Batallan en cualquier terreno. Y aunque adolecen de argumentación, no eluden combates discursivos, a capa y espada penetran en la más recóndita región, sea vulgar o académica, sea compleja o circunstancial. Ser vencidas por la razón, compartir experiencias, nunca sería una opción. Ganarán por cansancio del contrario, potencia del insulto o por abandono del interlocutor. Retraído y agotado, el otro desparece, no tiene cabida su voz, las tribus no cambian de opinión, se escuchan a sí mismas, enroscadas, en el laberinto de su legítima y unívoca visión.
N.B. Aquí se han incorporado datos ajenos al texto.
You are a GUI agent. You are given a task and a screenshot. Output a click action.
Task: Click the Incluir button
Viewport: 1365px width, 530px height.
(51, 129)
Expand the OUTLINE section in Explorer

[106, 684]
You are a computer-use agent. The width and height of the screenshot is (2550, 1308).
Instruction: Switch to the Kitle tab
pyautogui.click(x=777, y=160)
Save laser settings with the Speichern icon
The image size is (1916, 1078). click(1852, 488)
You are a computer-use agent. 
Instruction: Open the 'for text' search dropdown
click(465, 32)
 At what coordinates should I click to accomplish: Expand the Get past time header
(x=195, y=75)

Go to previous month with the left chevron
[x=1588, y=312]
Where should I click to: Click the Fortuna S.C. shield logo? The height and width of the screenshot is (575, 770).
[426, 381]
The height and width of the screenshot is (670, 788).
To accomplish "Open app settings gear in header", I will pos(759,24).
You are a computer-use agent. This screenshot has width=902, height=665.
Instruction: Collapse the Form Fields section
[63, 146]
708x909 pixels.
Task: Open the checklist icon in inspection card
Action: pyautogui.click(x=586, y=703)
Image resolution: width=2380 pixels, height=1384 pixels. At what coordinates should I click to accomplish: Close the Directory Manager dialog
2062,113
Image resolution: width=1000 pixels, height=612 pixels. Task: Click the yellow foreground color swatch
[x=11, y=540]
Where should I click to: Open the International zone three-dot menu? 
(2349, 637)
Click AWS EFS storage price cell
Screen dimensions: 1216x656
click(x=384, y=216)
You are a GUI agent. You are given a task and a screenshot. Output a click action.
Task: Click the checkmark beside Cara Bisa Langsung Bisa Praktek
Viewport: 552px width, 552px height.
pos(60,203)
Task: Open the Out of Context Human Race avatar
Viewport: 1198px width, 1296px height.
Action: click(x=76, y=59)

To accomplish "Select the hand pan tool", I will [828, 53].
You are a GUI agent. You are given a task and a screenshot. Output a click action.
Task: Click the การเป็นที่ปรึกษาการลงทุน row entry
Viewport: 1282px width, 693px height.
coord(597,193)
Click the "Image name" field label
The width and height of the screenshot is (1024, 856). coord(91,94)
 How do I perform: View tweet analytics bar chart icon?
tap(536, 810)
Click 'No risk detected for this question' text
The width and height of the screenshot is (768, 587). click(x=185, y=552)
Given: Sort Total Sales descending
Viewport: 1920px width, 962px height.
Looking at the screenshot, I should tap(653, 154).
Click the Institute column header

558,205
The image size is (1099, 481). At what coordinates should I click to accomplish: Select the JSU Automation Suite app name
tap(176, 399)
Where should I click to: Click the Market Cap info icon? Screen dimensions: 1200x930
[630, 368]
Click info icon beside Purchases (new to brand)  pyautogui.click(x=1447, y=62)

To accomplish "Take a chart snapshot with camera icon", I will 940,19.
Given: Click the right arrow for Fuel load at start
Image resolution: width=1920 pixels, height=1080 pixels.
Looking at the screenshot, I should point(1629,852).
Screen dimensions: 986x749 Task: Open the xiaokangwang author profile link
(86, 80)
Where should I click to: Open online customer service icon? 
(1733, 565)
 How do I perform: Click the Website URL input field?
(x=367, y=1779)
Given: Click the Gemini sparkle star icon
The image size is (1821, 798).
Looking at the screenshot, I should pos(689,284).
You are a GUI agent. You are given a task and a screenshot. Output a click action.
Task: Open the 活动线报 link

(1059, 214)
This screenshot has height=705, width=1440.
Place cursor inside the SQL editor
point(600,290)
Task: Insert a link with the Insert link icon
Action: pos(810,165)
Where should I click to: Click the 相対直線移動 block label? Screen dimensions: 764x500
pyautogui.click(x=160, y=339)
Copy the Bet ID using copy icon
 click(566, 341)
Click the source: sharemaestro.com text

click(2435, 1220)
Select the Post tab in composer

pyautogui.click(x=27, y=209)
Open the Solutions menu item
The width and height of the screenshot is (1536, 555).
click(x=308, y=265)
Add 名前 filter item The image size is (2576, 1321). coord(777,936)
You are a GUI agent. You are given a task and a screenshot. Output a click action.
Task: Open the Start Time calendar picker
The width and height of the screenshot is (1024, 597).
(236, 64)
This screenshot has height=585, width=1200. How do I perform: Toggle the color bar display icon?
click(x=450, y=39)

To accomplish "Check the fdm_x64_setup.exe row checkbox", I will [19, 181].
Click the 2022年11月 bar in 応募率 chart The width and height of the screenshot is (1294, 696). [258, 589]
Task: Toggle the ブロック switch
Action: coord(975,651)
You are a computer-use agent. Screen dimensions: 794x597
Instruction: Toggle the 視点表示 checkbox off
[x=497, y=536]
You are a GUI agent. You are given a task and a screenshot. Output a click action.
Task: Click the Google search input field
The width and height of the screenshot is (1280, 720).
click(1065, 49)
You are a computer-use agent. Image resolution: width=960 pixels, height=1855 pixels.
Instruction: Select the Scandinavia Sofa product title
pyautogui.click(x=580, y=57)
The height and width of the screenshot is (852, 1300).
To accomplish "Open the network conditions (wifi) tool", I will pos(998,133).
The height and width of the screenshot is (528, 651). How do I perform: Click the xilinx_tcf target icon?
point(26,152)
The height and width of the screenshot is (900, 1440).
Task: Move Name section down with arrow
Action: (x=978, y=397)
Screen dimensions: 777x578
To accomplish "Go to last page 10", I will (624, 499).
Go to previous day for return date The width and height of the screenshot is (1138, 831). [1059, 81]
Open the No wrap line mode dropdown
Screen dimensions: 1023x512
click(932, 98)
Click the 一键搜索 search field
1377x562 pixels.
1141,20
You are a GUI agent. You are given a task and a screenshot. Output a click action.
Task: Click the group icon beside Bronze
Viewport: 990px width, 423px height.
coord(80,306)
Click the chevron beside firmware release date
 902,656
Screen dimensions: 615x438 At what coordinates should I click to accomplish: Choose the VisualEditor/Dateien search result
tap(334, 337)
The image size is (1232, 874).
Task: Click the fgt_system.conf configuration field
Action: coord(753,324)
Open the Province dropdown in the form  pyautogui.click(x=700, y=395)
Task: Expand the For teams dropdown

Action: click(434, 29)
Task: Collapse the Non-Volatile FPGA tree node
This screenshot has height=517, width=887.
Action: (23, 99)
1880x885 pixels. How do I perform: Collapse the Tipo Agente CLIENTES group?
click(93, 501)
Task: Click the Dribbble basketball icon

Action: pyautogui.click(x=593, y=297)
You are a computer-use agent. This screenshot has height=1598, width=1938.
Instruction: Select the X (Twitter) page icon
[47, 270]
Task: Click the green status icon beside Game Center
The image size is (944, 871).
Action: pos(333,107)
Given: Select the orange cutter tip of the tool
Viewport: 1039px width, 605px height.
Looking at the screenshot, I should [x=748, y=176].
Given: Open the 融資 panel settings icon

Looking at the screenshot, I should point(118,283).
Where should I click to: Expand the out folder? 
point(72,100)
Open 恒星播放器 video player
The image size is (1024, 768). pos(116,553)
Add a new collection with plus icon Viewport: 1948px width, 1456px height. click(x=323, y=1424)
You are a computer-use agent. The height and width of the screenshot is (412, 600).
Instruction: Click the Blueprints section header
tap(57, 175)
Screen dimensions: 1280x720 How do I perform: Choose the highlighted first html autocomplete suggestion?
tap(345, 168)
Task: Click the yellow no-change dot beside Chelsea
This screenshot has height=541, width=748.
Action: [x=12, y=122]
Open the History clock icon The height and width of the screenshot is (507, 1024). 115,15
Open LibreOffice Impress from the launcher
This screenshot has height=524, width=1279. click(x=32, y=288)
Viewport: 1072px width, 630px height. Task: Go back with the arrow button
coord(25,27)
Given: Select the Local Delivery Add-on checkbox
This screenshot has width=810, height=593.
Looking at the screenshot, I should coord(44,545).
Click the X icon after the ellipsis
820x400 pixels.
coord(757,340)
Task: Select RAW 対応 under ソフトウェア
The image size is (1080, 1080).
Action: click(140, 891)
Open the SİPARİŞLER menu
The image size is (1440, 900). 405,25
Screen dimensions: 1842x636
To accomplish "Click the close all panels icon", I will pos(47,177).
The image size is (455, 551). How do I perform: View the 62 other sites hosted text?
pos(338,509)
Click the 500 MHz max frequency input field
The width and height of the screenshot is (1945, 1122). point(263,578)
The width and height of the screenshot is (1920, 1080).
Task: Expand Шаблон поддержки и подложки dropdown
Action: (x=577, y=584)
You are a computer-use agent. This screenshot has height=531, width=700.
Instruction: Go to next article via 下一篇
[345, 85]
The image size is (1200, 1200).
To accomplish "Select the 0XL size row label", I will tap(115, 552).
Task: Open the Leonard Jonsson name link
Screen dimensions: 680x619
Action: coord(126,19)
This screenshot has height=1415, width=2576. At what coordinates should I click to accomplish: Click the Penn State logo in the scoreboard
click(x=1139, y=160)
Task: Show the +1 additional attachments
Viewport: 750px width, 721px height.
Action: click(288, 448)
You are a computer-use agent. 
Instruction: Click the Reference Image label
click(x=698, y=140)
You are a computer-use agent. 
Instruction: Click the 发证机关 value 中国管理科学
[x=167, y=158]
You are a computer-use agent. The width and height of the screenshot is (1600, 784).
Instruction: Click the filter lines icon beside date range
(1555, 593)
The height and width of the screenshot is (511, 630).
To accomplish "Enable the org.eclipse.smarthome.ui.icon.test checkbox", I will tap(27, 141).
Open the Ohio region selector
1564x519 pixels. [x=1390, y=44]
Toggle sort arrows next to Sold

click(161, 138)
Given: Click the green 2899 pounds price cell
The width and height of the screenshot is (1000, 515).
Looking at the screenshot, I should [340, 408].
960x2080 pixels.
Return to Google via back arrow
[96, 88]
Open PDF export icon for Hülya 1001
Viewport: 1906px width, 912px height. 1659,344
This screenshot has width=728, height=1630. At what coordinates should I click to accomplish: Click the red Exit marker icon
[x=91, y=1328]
Las hordas tecnológicas polarizan y envenenan; jamás comparten. A su capricho, debaten y acechan, ridiculizan y trituran juicios, con base en su arma solitaria: la pasión. El acto de pensar, bajo su dominio, desencaja el argumento y, por muy elocuente que pueda lucir, hacen retroceder y rodar la más aguda reflexión. Asistimos a la caída del argumento, al hundimiento palmario de la nave racional, o lo que es igual, al esplendor victorioso de las tribus que han conquistado la comunicación digital. Sin remedio, lo verdadero fracasa en sostenerse, porque la infodemia, es inmune a la verdad ¿Existe algún antídoto indicado para esta nueva patología social?
El esplendor de las tribus digitales es también la ruina del argumento y del imperio racional.